» Listed entries
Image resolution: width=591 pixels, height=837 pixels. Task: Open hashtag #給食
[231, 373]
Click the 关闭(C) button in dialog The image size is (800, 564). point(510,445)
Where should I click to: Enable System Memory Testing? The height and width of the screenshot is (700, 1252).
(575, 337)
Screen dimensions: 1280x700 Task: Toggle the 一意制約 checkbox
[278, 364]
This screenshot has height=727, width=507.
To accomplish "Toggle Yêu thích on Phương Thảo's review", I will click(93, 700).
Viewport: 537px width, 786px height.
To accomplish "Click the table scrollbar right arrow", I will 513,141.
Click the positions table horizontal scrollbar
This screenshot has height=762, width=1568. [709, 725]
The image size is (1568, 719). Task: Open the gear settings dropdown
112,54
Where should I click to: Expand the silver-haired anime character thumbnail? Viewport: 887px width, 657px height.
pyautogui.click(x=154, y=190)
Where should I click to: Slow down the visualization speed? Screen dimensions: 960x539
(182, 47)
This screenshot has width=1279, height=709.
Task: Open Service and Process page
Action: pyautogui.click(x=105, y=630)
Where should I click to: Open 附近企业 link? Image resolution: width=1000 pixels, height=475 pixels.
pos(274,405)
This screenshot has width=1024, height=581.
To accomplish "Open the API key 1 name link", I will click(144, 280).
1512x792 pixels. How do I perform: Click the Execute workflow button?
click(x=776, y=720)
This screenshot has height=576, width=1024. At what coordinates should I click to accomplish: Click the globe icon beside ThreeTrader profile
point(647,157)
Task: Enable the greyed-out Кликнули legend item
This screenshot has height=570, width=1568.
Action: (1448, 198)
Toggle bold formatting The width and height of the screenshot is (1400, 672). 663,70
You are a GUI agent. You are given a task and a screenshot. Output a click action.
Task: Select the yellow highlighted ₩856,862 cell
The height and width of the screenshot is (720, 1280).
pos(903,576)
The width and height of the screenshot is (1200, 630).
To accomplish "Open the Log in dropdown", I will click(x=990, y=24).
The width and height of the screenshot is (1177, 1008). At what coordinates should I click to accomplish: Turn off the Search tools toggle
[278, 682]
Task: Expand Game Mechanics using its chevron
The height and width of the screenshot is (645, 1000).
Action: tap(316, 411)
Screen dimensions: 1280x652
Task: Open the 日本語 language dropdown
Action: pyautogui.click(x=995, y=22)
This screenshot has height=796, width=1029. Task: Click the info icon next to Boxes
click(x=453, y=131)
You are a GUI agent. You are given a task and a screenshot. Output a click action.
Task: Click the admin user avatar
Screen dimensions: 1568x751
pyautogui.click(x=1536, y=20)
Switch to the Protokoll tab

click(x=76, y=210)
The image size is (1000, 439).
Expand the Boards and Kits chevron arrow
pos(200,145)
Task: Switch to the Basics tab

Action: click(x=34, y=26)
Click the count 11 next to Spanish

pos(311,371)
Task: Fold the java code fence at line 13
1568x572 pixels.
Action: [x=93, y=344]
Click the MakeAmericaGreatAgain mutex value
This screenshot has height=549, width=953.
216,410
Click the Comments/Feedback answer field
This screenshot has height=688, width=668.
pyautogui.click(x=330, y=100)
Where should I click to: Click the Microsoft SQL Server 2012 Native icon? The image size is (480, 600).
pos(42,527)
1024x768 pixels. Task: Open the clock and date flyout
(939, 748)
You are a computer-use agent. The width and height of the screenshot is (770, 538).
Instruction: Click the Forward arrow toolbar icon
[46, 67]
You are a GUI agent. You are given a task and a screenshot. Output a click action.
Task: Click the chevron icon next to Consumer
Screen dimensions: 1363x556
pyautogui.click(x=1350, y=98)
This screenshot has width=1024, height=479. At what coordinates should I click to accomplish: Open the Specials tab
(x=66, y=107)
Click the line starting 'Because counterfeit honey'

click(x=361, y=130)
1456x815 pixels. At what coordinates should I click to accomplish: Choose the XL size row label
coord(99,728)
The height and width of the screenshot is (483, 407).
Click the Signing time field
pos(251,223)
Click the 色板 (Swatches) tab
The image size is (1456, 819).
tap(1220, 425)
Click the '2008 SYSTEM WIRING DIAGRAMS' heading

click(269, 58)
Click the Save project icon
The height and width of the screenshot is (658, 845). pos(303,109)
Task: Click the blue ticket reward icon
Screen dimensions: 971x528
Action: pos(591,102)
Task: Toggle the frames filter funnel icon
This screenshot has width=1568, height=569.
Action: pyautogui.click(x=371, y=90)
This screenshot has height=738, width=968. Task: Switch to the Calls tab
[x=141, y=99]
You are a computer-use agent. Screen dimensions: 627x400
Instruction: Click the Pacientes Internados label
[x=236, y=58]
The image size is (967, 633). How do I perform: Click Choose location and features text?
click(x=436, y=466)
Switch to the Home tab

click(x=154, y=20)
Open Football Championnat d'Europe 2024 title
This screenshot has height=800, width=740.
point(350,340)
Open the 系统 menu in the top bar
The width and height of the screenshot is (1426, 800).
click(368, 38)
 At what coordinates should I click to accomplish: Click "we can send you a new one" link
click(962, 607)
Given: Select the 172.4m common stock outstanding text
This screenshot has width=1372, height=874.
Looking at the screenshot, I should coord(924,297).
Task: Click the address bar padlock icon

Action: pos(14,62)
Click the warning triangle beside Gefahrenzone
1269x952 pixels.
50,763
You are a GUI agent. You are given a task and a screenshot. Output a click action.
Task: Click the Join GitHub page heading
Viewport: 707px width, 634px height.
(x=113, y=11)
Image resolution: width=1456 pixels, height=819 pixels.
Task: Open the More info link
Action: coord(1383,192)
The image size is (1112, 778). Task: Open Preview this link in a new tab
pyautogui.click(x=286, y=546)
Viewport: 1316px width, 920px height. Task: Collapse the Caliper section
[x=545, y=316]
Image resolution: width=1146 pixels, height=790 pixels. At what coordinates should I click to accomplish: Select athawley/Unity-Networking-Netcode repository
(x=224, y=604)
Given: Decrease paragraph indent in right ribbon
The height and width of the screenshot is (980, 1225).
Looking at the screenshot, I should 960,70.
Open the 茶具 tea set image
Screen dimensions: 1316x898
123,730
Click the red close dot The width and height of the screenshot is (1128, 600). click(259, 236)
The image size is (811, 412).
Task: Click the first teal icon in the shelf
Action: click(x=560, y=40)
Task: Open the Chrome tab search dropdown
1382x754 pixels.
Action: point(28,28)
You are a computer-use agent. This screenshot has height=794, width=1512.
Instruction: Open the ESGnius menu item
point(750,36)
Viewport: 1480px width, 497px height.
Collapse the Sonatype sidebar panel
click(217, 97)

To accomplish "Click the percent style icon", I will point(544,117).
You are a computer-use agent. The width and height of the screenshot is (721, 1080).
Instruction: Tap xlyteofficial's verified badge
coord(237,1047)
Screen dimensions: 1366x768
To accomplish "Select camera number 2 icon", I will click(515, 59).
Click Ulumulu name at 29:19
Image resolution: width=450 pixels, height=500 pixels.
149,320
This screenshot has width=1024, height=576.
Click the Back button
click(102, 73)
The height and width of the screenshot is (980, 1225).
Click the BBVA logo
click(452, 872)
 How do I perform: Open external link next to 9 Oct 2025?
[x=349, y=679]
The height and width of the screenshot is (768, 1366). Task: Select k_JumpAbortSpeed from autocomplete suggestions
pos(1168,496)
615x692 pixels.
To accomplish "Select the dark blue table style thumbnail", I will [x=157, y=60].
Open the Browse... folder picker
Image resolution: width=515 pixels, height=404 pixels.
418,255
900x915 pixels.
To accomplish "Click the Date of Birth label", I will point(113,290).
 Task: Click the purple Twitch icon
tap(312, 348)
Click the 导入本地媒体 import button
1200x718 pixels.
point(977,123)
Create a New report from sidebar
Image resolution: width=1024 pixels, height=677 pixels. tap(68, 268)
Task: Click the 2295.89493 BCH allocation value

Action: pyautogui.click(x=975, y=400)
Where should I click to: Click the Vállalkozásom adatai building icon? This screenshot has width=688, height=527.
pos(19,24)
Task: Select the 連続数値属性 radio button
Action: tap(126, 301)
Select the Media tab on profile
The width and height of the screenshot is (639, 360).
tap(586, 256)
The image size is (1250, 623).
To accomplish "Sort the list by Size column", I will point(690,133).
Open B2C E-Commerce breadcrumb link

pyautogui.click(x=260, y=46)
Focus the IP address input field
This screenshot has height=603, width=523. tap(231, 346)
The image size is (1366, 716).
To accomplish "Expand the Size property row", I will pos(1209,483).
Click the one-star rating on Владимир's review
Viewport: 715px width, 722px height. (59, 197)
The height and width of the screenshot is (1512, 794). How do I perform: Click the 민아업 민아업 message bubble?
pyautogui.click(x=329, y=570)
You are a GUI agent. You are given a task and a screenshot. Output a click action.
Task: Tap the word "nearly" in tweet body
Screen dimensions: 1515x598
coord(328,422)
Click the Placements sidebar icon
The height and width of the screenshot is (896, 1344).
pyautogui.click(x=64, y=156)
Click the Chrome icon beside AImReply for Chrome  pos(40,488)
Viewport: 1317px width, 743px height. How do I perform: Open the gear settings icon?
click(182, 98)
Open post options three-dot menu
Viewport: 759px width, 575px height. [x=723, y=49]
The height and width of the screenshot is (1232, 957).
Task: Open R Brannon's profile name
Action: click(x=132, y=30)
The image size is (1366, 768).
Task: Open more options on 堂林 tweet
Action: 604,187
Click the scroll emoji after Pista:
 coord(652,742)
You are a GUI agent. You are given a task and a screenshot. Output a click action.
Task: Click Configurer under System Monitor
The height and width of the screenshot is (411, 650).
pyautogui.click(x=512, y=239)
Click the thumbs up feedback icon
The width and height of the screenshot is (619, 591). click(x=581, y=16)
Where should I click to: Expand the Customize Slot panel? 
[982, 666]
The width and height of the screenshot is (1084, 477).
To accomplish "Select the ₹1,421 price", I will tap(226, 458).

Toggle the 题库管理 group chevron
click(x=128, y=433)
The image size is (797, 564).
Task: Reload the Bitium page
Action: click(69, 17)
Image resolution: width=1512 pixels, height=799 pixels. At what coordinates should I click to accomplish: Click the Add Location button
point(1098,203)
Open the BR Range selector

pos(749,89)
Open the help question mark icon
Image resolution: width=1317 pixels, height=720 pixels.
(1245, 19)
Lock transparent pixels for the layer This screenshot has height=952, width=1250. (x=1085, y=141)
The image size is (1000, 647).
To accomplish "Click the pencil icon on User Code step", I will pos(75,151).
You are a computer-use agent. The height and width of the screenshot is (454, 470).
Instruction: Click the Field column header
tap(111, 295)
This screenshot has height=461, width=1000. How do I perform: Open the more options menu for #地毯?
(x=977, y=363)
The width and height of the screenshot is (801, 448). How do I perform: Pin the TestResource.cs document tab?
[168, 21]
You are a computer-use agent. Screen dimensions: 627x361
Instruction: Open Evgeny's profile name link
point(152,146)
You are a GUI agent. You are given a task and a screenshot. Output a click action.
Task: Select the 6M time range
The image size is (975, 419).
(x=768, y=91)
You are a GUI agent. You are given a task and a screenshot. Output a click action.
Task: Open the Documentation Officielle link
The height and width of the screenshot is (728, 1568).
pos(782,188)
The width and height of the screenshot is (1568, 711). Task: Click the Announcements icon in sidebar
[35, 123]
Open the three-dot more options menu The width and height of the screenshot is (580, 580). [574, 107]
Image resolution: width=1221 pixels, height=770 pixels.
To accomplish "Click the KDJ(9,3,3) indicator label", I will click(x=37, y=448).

» Work item
Give back exactly the lines starting at the one with "Task: Open the Documentation Officielle link" and running to the end of the listing. Include both ends.

» Final answer
Task: Open the Documentation Officielle link
The height and width of the screenshot is (728, 1568).
pos(782,188)
The width and height of the screenshot is (1568, 711). Task: Click the Announcements icon in sidebar
[35, 123]
Open the three-dot more options menu The width and height of the screenshot is (580, 580). [574, 107]
Image resolution: width=1221 pixels, height=770 pixels.
To accomplish "Click the KDJ(9,3,3) indicator label", I will click(x=37, y=448).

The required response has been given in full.